The copy should hold exactly the lines below from the one that contains "Downloads (179, 2238)" through the one that contains "Díjigazolás igénylése online (57, 2131)" and nothing else, so no pictures.

== Segment start ==

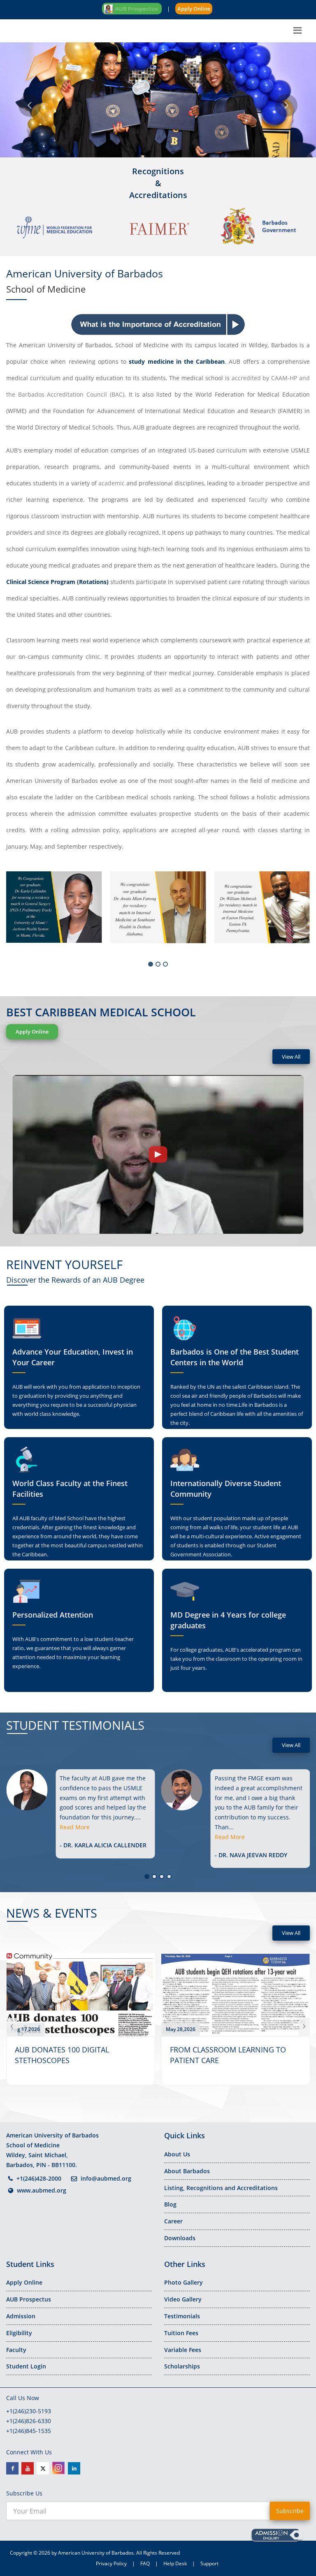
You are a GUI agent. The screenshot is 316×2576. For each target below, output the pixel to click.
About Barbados (187, 2171)
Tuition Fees (181, 2333)
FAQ (145, 2563)
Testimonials (182, 2316)
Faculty (16, 2350)
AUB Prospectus (28, 2299)
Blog (170, 2204)
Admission (20, 2316)
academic (111, 483)
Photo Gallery (183, 2282)
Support (209, 2563)
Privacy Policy (111, 2563)
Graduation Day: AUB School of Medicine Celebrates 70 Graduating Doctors (232, 2060)
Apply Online (193, 8)
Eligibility (19, 2333)
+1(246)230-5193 (28, 2411)
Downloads (179, 2238)
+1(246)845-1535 (28, 2431)
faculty (258, 499)
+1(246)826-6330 (28, 2421)
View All (291, 1056)
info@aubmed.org (106, 2178)
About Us (177, 2154)
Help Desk (175, 2563)
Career (173, 2221)
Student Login (26, 2366)
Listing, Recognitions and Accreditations (221, 2188)
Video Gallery (183, 2299)
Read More (75, 1837)
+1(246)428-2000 (38, 2178)
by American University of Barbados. (93, 2552)
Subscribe (290, 2511)
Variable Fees (182, 2350)
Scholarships (182, 2366)
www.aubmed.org (41, 2190)
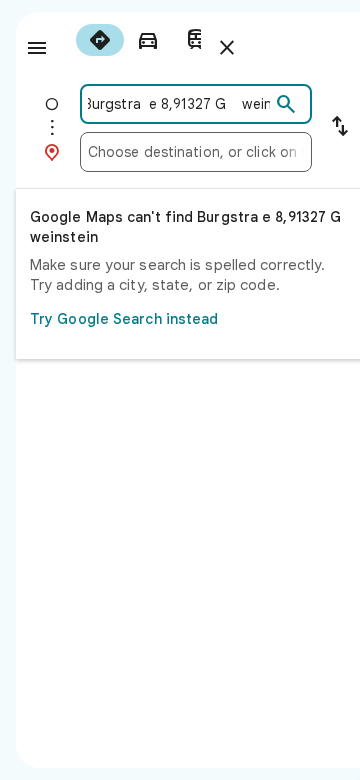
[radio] (100, 40)
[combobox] (179, 104)
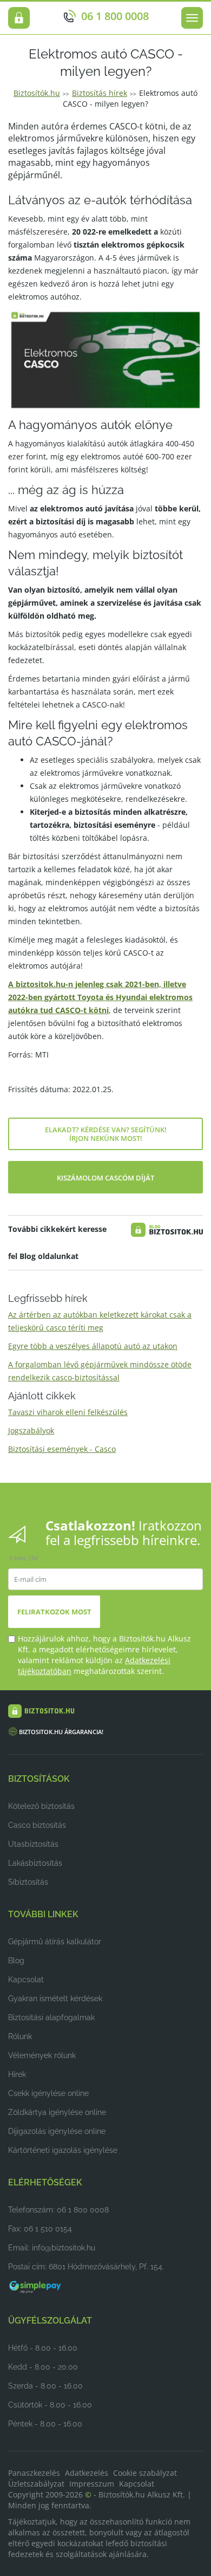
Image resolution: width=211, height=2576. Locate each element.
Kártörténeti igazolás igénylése (62, 2150)
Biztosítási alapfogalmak (51, 2017)
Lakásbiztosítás (35, 1863)
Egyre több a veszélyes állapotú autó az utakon (92, 1346)
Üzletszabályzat (36, 2483)
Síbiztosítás (28, 1882)
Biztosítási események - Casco (62, 1449)
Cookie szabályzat (145, 2473)
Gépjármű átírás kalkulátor (54, 1941)
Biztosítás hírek (99, 93)
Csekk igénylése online (48, 2093)
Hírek (17, 2074)
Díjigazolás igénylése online (57, 2131)
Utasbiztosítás (33, 1844)
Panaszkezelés (34, 2473)
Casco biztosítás (37, 1825)
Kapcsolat (26, 1979)
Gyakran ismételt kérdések (55, 1998)
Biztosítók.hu (37, 93)
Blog (16, 1960)
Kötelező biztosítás (41, 1806)
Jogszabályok (31, 1430)
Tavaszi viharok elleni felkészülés (68, 1412)
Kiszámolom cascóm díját (105, 1178)
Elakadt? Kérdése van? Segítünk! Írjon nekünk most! (106, 1134)
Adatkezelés (86, 2473)
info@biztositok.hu (63, 2247)
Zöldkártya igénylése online (57, 2112)
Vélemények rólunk (42, 2055)
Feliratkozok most (54, 1612)
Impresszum (91, 2483)
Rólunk (20, 2036)
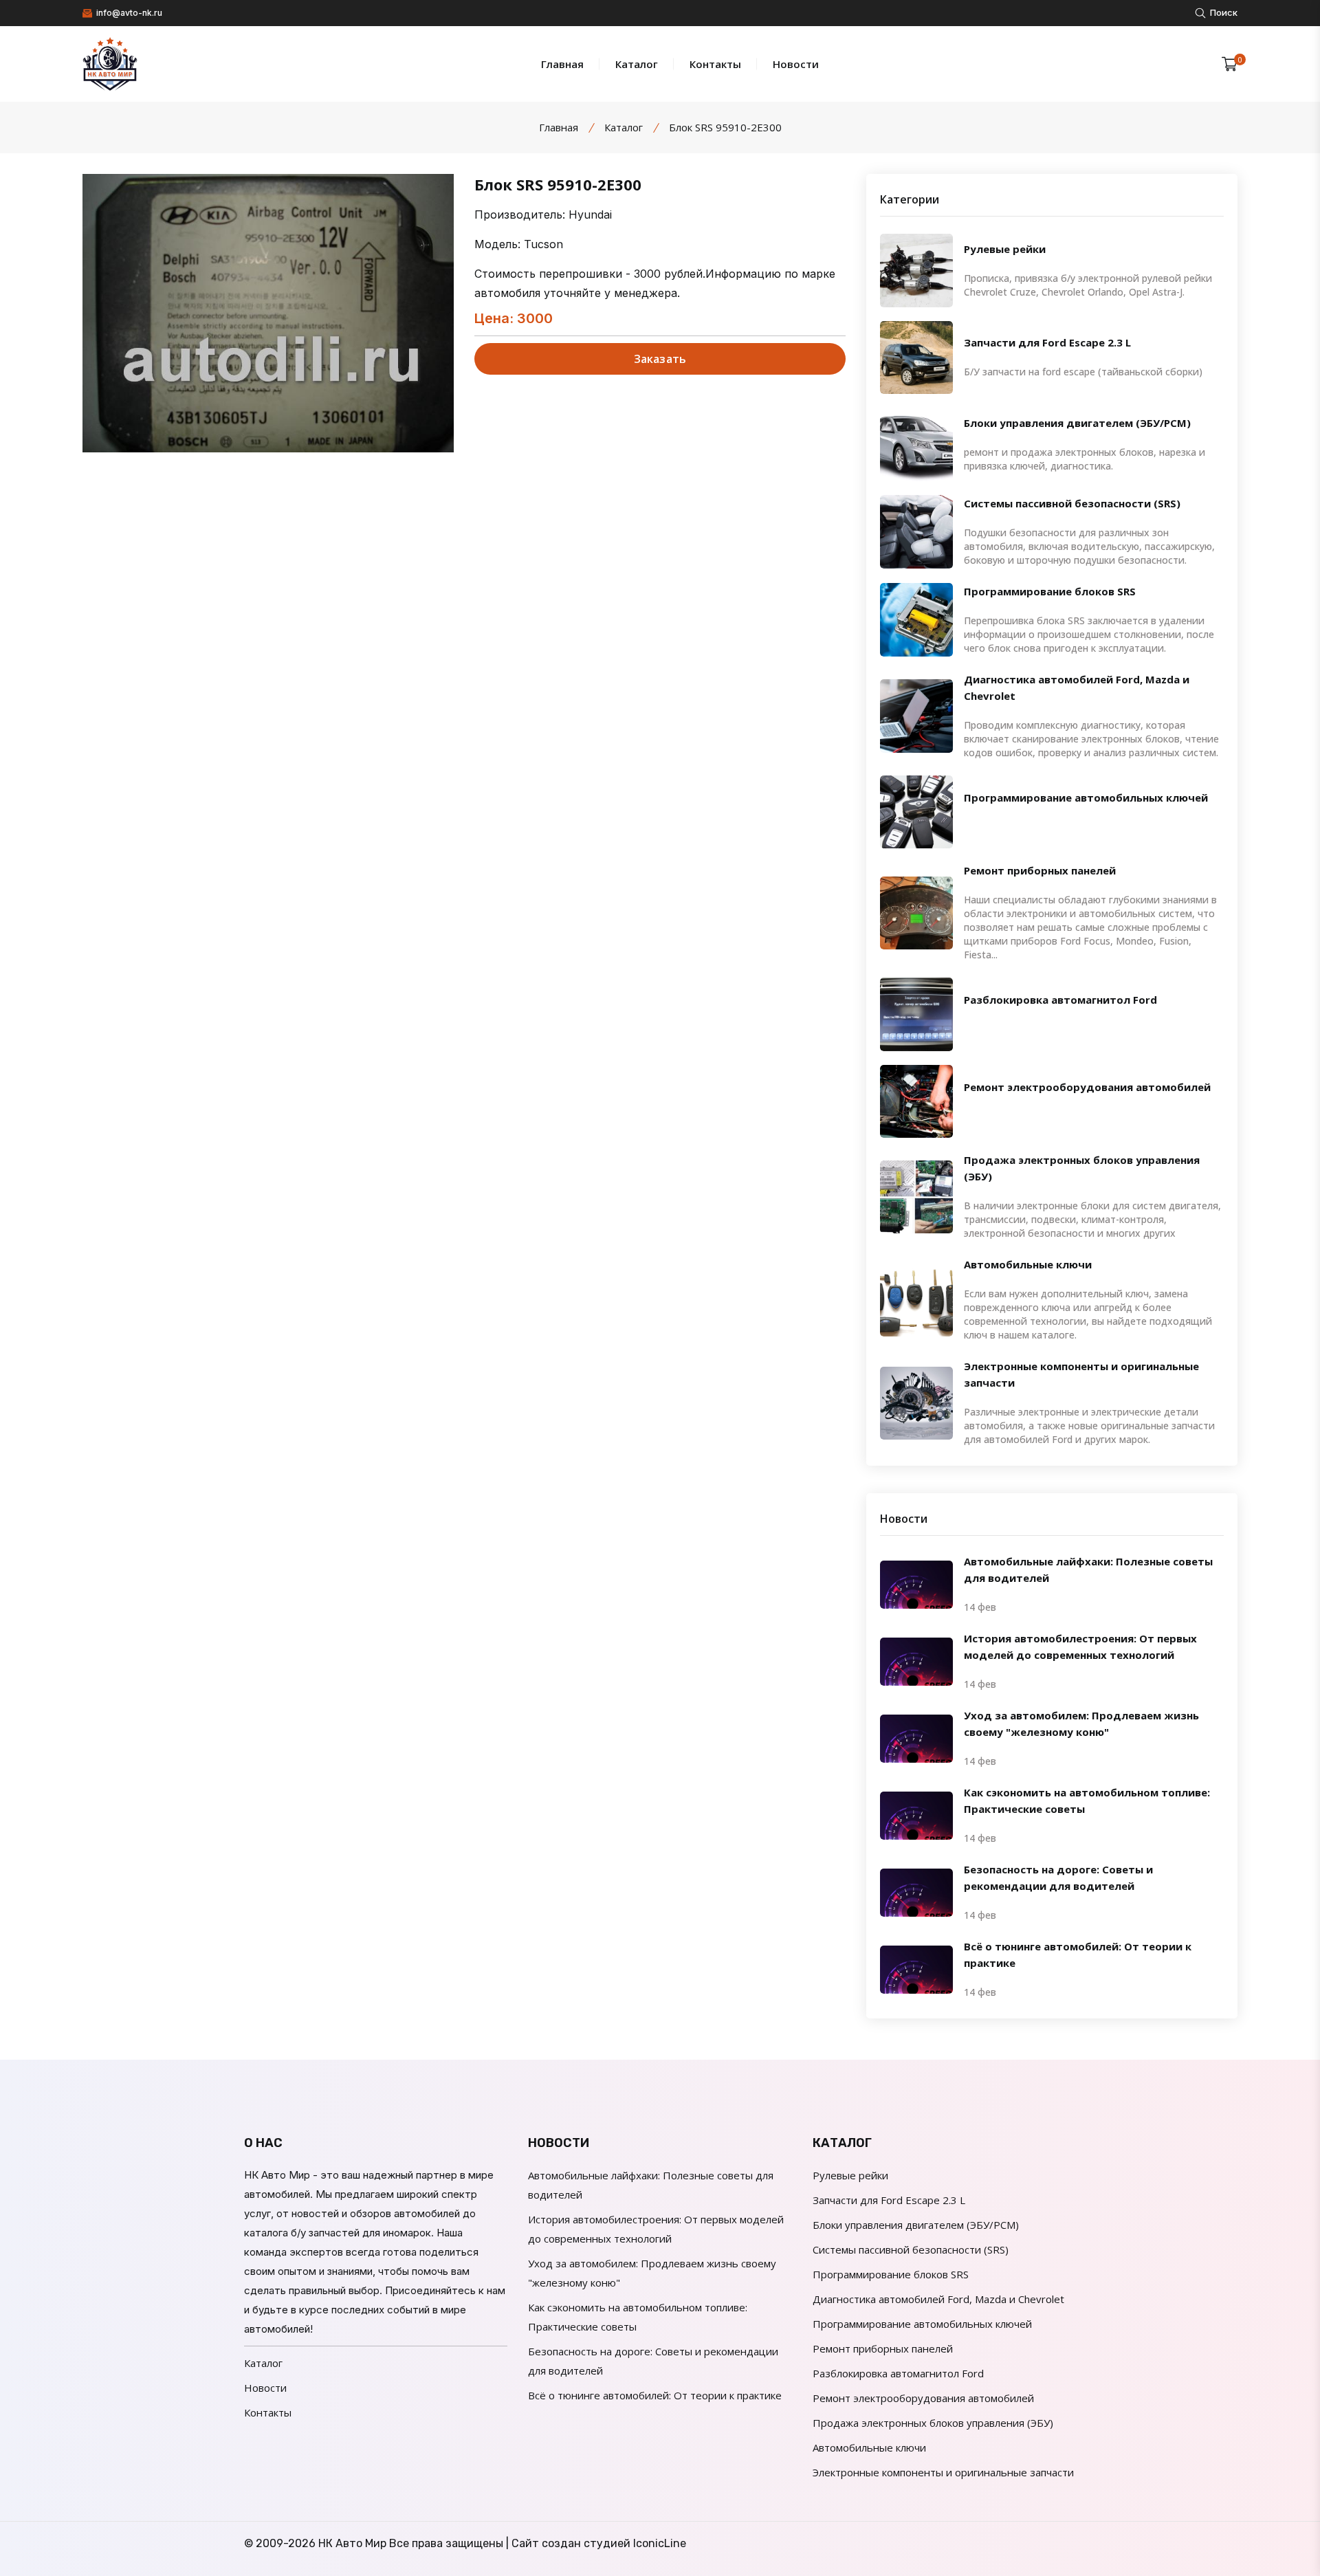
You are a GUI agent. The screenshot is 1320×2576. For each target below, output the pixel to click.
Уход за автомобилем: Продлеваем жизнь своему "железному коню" (1081, 1723)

== Segment end ==

* **Written answer**:
Downloads (179, 2238)
+1(246)845-1535 (28, 2431)
faculty (258, 499)
+1(246)826-6330 (28, 2421)
View All (291, 1056)
info@aubmed.org (106, 2178)
About Us (177, 2154)
Help Desk (175, 2563)
Career (173, 2221)
Student Login (26, 2366)
Listing, Recognitions and Accreditations (221, 2188)
Video Gallery (183, 2299)
Read More (75, 1837)
+1(246)428-2000 (38, 2178)
by American University of Barbados. (93, 2552)
Subscribe (290, 2511)
Variable Fees (182, 2350)
Scholarships (182, 2366)
www.aubmed.org (41, 2190)
[radio] (100, 40)
[combobox] (179, 104)
Image resolution: width=211, height=2576. Locate each element.
Kártörténeti igazolás igénylése (62, 2150)
Biztosítási alapfogalmak (51, 2017)
Lakásbiztosítás (35, 1863)
Egyre több a veszélyes állapotú autó az utakon (92, 1346)
Üzletszabályzat (36, 2483)
Síbiztosítás (28, 1882)
Biztosítási események - Casco (62, 1449)
Cookie szabályzat (145, 2473)
Gépjármű átírás kalkulátor (54, 1941)
Biztosítás hírek (99, 93)
Csekk igénylése online (48, 2093)
Hírek (17, 2074)
Díjigazolás igénylése online (57, 2131)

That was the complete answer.